Displaying PMI metrics in Prometheus format with the metrics app
You can use the metrics.ear file to create a Prometheus endpoint for your WebSphere® Application Server runtimes to display PMI metrics in Prometheus format.
- Retrieves the PMI data objects by using the JMX Perf MBean
- Renders the data from the PMI data objects into Prometheus format output.
Before you begin
Similar to the PerfServlet, the metrics.ear provides a way to use HTTP requests to query the performance metrics for an entire WebSphere Application Server administrative domain. In contrast to the PerfServlet, which returns PMI data in XML format, the metrics.ear converts PMI data into Prometheus format. The metrics.ear enables the scraping of metrics from your application servers into Prometheus format.
The metrics available on the Prometheus endpoint correspond to the set of metrics enabled in the PMI configuration. For the Prometheus output, some PMI metrics are suppressed or split into two metrics to better follow Prometheus best practices. See Prometheus metrics for a mapping of the original PMI metrics to their corresponding Prometheus metrics.

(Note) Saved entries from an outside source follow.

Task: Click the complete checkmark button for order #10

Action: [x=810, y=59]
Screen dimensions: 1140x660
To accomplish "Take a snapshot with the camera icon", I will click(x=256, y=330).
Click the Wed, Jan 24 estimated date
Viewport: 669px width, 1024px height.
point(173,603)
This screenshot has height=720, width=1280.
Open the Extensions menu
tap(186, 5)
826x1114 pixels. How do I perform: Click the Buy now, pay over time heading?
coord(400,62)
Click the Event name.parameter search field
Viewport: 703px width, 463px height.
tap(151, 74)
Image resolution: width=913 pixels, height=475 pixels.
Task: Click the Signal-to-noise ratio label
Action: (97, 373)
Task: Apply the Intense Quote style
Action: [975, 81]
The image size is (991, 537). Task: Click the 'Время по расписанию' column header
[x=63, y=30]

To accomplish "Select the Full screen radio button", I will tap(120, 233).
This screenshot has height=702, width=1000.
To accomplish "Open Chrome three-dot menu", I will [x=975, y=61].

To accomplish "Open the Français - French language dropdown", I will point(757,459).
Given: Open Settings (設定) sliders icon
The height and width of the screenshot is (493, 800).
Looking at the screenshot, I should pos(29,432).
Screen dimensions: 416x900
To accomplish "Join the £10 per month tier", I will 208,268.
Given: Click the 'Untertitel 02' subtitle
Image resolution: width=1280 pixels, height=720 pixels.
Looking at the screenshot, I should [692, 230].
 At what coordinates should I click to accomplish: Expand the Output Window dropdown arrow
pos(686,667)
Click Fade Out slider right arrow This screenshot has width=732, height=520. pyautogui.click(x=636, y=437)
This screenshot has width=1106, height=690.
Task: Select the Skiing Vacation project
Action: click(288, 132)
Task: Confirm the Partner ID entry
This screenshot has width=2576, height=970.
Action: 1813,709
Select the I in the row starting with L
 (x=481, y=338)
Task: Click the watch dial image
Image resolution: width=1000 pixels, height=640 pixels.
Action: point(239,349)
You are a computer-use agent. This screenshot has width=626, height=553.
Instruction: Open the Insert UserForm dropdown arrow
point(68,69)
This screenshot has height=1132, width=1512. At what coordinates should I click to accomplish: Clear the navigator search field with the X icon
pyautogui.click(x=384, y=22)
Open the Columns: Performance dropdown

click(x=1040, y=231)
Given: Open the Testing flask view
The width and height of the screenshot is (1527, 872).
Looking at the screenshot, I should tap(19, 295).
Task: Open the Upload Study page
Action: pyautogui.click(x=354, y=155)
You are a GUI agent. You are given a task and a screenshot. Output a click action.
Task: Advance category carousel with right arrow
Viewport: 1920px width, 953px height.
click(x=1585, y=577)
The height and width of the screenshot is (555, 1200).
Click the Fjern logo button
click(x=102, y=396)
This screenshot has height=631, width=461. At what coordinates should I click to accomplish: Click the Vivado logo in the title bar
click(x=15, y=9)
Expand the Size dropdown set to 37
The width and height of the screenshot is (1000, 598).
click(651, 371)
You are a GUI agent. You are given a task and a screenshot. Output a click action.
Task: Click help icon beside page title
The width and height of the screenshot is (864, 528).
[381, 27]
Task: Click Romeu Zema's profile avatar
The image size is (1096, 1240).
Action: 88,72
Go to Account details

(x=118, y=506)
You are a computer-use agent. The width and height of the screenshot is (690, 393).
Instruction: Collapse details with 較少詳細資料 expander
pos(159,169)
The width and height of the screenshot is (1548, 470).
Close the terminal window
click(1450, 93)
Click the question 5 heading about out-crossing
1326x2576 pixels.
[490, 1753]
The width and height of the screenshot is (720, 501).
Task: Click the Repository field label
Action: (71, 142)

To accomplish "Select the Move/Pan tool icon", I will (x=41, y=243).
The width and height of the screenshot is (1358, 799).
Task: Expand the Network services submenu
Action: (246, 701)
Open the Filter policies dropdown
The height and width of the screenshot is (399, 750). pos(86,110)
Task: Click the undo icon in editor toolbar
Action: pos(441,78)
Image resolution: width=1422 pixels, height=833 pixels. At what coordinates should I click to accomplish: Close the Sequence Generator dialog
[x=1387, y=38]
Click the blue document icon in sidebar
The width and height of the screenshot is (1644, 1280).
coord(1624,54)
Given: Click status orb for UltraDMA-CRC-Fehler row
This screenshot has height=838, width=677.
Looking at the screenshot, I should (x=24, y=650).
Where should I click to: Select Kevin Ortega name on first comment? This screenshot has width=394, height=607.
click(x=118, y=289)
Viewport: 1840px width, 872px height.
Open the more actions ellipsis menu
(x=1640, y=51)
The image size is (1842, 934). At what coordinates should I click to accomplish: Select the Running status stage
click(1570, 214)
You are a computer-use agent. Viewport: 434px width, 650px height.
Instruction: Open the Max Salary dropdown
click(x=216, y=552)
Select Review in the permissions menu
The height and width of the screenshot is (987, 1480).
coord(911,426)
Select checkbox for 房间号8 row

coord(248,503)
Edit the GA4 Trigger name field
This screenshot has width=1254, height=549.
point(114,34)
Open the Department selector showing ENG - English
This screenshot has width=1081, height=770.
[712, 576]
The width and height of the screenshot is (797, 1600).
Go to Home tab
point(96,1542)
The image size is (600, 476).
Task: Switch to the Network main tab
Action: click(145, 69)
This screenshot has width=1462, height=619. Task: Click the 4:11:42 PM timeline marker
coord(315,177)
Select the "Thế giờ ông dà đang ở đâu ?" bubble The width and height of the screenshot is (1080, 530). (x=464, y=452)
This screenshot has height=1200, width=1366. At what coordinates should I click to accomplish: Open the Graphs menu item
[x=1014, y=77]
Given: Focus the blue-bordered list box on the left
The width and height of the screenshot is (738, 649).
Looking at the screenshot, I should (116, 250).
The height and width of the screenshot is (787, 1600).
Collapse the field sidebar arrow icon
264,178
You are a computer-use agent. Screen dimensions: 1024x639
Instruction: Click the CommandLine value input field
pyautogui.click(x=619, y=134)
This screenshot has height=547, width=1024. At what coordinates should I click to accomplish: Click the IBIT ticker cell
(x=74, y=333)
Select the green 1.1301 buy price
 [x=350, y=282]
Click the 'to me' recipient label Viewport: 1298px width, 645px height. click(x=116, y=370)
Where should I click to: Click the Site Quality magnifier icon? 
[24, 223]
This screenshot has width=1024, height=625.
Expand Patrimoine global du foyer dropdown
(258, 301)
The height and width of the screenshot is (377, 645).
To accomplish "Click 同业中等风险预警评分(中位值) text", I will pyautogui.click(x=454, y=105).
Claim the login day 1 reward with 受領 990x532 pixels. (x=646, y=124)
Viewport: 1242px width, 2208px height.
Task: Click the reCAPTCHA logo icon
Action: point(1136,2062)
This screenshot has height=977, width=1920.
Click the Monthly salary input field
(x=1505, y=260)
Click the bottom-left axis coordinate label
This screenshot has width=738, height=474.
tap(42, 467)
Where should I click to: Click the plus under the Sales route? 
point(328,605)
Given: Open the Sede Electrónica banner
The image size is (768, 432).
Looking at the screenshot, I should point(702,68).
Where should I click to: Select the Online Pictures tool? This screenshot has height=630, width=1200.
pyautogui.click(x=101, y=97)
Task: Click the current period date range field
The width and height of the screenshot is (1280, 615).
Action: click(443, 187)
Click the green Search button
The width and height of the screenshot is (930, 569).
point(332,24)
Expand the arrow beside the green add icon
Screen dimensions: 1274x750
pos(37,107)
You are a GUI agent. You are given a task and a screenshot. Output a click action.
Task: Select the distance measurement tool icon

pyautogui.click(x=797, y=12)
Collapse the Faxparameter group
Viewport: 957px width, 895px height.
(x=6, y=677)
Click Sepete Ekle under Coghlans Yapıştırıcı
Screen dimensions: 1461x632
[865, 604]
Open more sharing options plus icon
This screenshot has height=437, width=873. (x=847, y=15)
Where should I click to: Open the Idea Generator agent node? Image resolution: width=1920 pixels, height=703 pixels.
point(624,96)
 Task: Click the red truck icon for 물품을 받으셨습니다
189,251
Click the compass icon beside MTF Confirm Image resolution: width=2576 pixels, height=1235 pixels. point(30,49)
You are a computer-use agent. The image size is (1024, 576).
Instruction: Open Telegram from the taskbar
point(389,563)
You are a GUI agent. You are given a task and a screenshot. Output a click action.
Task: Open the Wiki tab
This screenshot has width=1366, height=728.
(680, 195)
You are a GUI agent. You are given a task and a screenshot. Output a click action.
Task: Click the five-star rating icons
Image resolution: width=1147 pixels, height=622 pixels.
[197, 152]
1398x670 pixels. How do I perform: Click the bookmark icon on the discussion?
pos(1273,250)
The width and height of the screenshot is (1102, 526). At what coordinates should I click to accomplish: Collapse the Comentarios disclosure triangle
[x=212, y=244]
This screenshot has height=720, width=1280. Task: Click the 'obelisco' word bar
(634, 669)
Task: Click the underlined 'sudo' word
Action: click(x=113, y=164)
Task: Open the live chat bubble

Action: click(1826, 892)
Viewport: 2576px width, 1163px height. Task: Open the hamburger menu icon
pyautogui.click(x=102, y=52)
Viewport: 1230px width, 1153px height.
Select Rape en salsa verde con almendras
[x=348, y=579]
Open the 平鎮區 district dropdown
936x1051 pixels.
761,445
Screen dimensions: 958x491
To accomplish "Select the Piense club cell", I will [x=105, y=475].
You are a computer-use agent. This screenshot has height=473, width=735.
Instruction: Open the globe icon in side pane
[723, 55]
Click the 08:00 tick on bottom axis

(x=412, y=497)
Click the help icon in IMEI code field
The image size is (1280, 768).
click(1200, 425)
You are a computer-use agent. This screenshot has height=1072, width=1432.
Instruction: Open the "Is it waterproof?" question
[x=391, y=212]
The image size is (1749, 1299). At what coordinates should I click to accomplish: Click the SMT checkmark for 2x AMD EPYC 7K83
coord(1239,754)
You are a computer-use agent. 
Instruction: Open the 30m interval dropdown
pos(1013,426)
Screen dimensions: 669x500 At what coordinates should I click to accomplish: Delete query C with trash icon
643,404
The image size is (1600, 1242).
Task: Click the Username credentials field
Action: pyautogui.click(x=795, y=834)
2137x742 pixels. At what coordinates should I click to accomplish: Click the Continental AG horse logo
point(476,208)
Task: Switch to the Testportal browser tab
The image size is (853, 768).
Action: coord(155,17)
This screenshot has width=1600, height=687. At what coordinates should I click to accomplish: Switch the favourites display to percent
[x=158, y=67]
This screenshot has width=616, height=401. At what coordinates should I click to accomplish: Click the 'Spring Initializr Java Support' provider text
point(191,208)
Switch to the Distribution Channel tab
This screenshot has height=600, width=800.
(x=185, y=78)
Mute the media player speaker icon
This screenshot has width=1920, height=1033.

com.ibm.ws.pmi.prometheus.includeCellNodeServerLabels=false
com.ibm.ws.pmi.prometheus.includeNodeAgents
system property
to false
, as shown in the following example:
com.ibm.ws.pmi.prometheus.includeNodeAgents=false
Tuning performance
With network deployment, the metrics.ear endpoint contacts all servers in the cell to gather metrics. If any servers in the cell are CPU-bound, or slow to respond for other reasons, they adversely affect the response time of the metrics endpoint. Monitor the response time of metrics endpoint requests to determine whether tuning is needed.
The metrics.ear endpoint response time scales linearly with the number of metrics available at the endpoint. If response time is too slow, reduce the number of metrics that are collected by adjusting the PMI configuration.
- PMI settings
- Enable only the PMI metrics that are relevant for your business needs. Review the PMI settings and use a custom setting to enable or disable metrics. If possible, avoid the use of the All metrics setting. For servers that do not require metrics collections, set the PMI settings to disable.
- URL filtering
- You can use the metrics endpoint to query for metrics from a single node or single server. The default endpoint /metrics shows the PMI metrics that are collected from all of the servers and node agents in the cell. To select servers from a specified node or server, use URL /metrics/<node_name> or /metrics/<node_name>/<server_name>.
- Prometheus scrape_duration
- The default Prometheus scrape_duration is 15 seconds. If the response time for your Prometheus endpoint is a few seconds, increase the Prometheus scrape_duration value. Alternatively, you can scale down the number of PMI metrics available at the endpoint by modifying the PMI settings or by using URL filtering.
- Result caching
- The metrics app stores the most recent Prometheus metrics result in a cache for 5 seconds by default. A request that is made within 5 seconds of the previous request is served with the cached result. This default interval time value is configurable with the com.ibm.ws.pmi.prometheus.resultCacheInterval system property.
- Servers list refresh
- The list of servers to be scraped for PMI data is refreshed when the metrics endpoint is accessed. To reduce the cost, the metrics app does not refresh this list more often than every 600 seconds by default. New servers added to the cell with PMI enabled can be picked up by the metrics.ear at the next refresh. This default scrape interval value can be configured with the com.ibm.ws.pmi.prometheus.serverListUpdateInterval system property.
- Server metrics scrape response time
- For metrics scraping, when Prometheus calls the
/metrics
endpoint from the metrics.ear application, it makes JMX calls to each server in the cell to collect metrics. If one of the servers is slow to respond, the/metrics
endpoint response time might be large and Prometheus times out with no response, according to the Prometheus scrape_timeout configuration setting. The default timeout that is set in the metrics.ear application when it communicates with the servers in the cell is 8 seconds. After this timeout is reached, it returns a response back to Prometheus, even if some server data is omitted from the response. This configuration limits the Prometheus endpoint response time. You can configure the default server scrape timeout value with the following system property: com.ibm.ws.pmi.prometheus.serverScrapeTimeout. If the value is set to 0 or a negative value, no timeout value is set for the server scrapes.
Performance improvement recommendations
- In cells with many servers, use a longer scrape_duration value than typical because the scrape is over the entire cell.
- Response time is proportional to the number of metrics returned. You can turn off some of the more verbose metrics, such as URI and EJB metrics, to help improve performance.
- Long scrape times occur when CPU usage of any node in the cell is near 100%. When you use Prometheus with Grafana to consume metrics, gaps can occur in your Grafana graphs when scrape time exceeds the Prometheus scrape timeout.